O desenho possibilitou-nos entrar em contato, direta ou
indiretamente, com a percepção de cada criança acerca dos assuntos
propostos nos encontros. Ao trabalharmos o “direito à educação”, por
exemplo, destacando o papel das instituições de ensino, sugerimos que
representassem numa folha a escola na qual estudavam e, em outra, como a
queriam, em um plano ideal. Muitos desenharam espaços que eram
importantes, tais como a quadra, seus amigos e a entrada do colégio, pois
significavam o espaço de lazer, onde brincavam e se divertiam nos
intervalos e no final da aula. Na folha que representava a escola ideal,
colocaram espaços que não existiam, tais como uma piscina, e
231
acrescentaram objetos como, por exemplo, aparelhos de ar condicionado.
Nessa atividade, pudemos perceber como cada criança compreendia a
instituição, o que era importante em suas concepções e quais suas
expectativas para mudança no lugar.
As brincadeiras em grupo, tais como a já mencionada “dança das
cadeiras”, caça ao tesouro e capoeira, por exemplo, eram oportunidades de
fortalecer o coletivo, isto é, de fazer com que as crianças se percebessem
como um grupo. Algumas, porém, tinham dificuldades de se integrar nas
atividades. Como facilitadoras, atentávamos para os casos de isolamento e
tentávamos integrar, na medida do possível, tais crianças ao grupo. Era
preciso compreender – e respeitar – o momento de cada uma e perceber o
que, de fato, não lhe atraía na brincadeira.

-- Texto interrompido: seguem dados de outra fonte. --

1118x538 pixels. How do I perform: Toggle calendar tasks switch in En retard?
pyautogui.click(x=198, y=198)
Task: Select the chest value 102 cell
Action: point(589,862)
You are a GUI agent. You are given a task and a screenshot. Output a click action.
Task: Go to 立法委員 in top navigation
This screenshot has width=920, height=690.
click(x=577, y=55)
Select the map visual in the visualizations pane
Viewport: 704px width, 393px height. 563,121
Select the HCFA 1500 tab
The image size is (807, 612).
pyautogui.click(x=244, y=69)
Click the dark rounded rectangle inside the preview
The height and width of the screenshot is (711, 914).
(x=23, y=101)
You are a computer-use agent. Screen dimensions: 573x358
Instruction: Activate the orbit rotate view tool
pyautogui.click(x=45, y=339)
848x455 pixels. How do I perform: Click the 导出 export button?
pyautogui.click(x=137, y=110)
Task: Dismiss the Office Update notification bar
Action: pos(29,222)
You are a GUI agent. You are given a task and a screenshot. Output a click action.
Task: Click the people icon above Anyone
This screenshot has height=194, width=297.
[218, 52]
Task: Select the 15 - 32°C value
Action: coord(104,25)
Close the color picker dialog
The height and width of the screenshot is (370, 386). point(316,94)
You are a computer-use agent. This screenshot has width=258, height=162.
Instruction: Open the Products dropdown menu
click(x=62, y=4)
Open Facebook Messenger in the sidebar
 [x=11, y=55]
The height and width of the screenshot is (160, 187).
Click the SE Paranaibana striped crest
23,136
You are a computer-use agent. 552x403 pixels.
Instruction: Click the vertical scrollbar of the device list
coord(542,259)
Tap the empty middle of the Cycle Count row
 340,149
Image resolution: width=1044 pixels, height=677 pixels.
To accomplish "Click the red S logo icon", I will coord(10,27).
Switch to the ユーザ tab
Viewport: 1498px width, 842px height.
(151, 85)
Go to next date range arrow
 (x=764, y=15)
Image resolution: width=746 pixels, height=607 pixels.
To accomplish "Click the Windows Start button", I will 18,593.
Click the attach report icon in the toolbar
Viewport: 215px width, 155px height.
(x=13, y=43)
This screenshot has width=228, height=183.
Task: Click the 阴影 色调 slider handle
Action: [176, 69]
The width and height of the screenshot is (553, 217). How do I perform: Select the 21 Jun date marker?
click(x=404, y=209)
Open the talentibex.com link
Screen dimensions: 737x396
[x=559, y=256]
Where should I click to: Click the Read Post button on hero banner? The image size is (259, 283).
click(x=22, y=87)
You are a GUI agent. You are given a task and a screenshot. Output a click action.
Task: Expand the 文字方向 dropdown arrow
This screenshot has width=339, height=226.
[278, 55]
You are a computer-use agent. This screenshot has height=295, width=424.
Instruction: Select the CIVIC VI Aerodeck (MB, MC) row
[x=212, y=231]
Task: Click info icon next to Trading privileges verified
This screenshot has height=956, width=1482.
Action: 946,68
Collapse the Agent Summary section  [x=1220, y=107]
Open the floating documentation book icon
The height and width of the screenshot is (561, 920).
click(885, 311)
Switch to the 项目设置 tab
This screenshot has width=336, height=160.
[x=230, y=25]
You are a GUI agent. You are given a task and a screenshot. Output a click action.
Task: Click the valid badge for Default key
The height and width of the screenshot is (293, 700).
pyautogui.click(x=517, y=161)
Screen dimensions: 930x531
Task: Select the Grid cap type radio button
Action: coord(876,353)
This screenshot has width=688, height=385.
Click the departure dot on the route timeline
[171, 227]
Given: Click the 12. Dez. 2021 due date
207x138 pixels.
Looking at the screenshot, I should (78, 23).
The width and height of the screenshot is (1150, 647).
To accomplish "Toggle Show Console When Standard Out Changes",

Nos momentos finais dos encontros, acontecia o que denominamos
de “brincadeira livre”. Utilizamos atividades que proporcionavam a
integração do grupo, como jogos de memória e quebra-cabeças. Como
facilitadoras, dividimo-nos em dois ou três grupos, com as crianças, a fim
de termos maior proximidade com elas. Em cada grupo, além de
proporcionar a cooperação entre as crianças, pois ajudavam a encontrar as
peças e a colocá-las no lugar, as crianças também conversavam, contavam
histórias de sua família, eventos escolares, etc. Era propício para
compartilhar experiências pessoais e uma oportunidade para termos contato
com a realidade de cada criança.
Considerações finais:
A experiência na escola foi rica para a formação das facilitadoras,
pois foi o primeiro contato com a realidade escolar e situações faziam
refletir sobre a atuação como estudante e profissional, bem como sobre a
postura ética diante de situações que faziam emergir questionamentos sobre
232
nossos valores e a necessidade de acolher os modos de pensar, sentir e agir
de cada criança. Ressaltamos a importância do exercício de reconhecer os
nossos limites e os das crianças para as atividades propostas, tentando
refletir sobre nossos sentimentos e os das crianças para propor atividades
que fossem ao encontro das demandas das mesmas, fato que demonstra o
valor da flexibilidade das facilitadoras e do estímulo a participação ativa
das crianças no grupo.
Uma das dificuldades do Projeto e da nossa intervenção foi o pouco
contato que tínhamos com as próprias crianças, pois só estávamos com elas
durante um dia da semana o que de certa forma encobria sua vida escolar, e
a relação com a família delas que não se mostrou presente na escola e nem
no Projeto dando sugestões ou buscando informações sobre seus filhos.